Authors: Henry Lancaster / Andrew Thrush

Notes

  • 1. Wilts. RO, 812/5, f. 17.
  • 2. The Gen. v. 27; PROB 11/78, f. 145.
  • 3. M. Temple Admiss.; MTR, 682.
  • 4. Wilts. RO, 812/6, unfol.
  • 5. R.C. Hoare, ‘Chalk Hundred’, in Hist. Wilts., 36; PROB 11/358, f. 148.
  • 6. PROB 11/145, f. 180v.
  • 7. A.H. Dodd, ‘Wales’s Parl. Apprenticeship’, in Trans. Hon. Soc. of Cymmrodorion, 1942, pp. 70-1; DWB, 143; Glam. Co. Hist. ed. G. Williams, iv. 173.
  • 8. MTR, 595, 598, 604, 686, 695, 700, 705, 712, 938.

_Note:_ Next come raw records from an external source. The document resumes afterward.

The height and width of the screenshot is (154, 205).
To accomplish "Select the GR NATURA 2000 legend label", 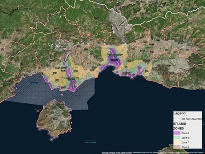I will click(192, 118).
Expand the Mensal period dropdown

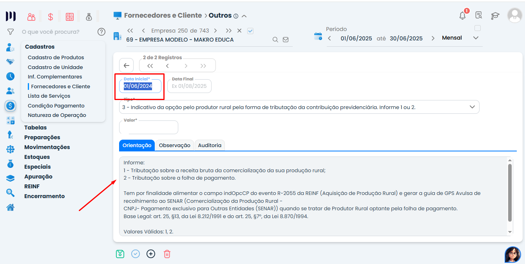point(476,38)
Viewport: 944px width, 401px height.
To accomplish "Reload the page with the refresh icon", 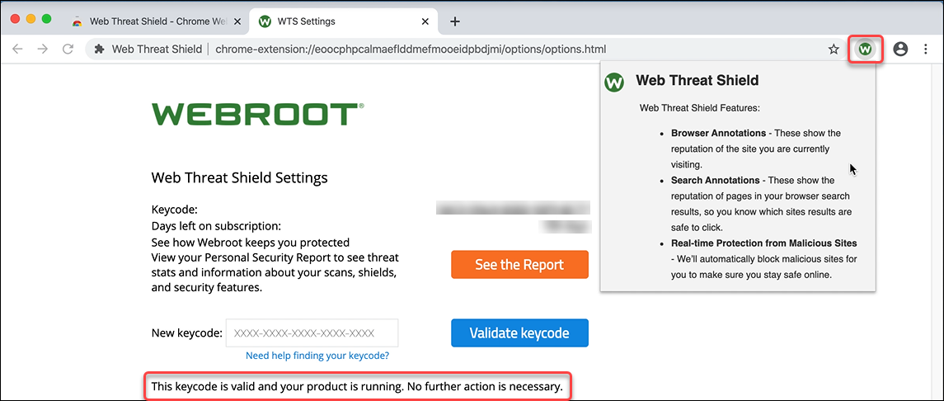I will pyautogui.click(x=68, y=50).
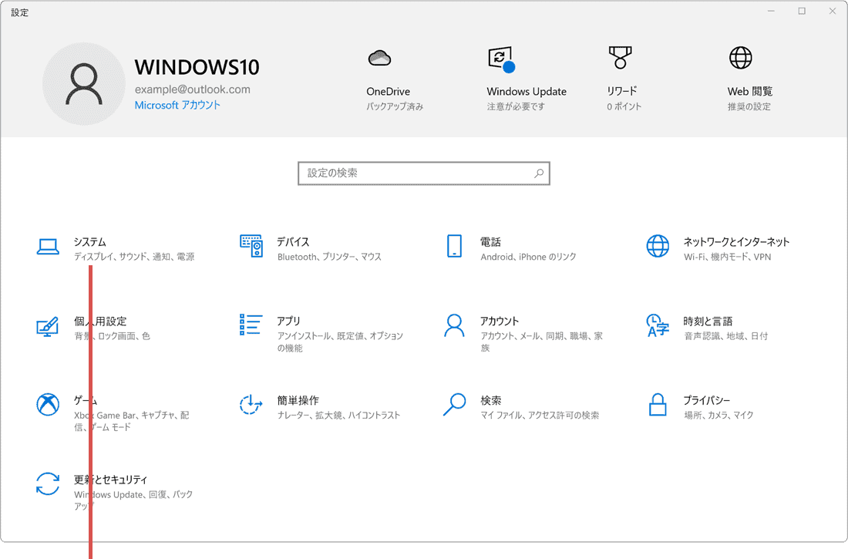
Task: Click inside the 設定の検索 search box
Action: tap(424, 173)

  • 9. Hutchins, iii. 8; PROB 11/145, f. 180v; SP23/175, f. 69.
  • 10. Hutchins, iii. 8.
  • 11. CJ, ii. 545a, 966a; iii. 4b; Historical Collections ed. J. Rushworth, v. 573; Docquets of Letters Patent 1642-6 ed. W.H. Black, 145.
  • 12. CJ, iv. 297b; SP23/175, f. 67.
  • 13. CCC, 959.
  • 14. PROB 11/358, f. 147v.
  • 15. MTR, 1295-6.
  • 16. J. Aubrey, Top. Collections, 363.
  • 17. The Tisbury par. regs. cease to record burials after July; his will was proved on 26 Nov. 1678.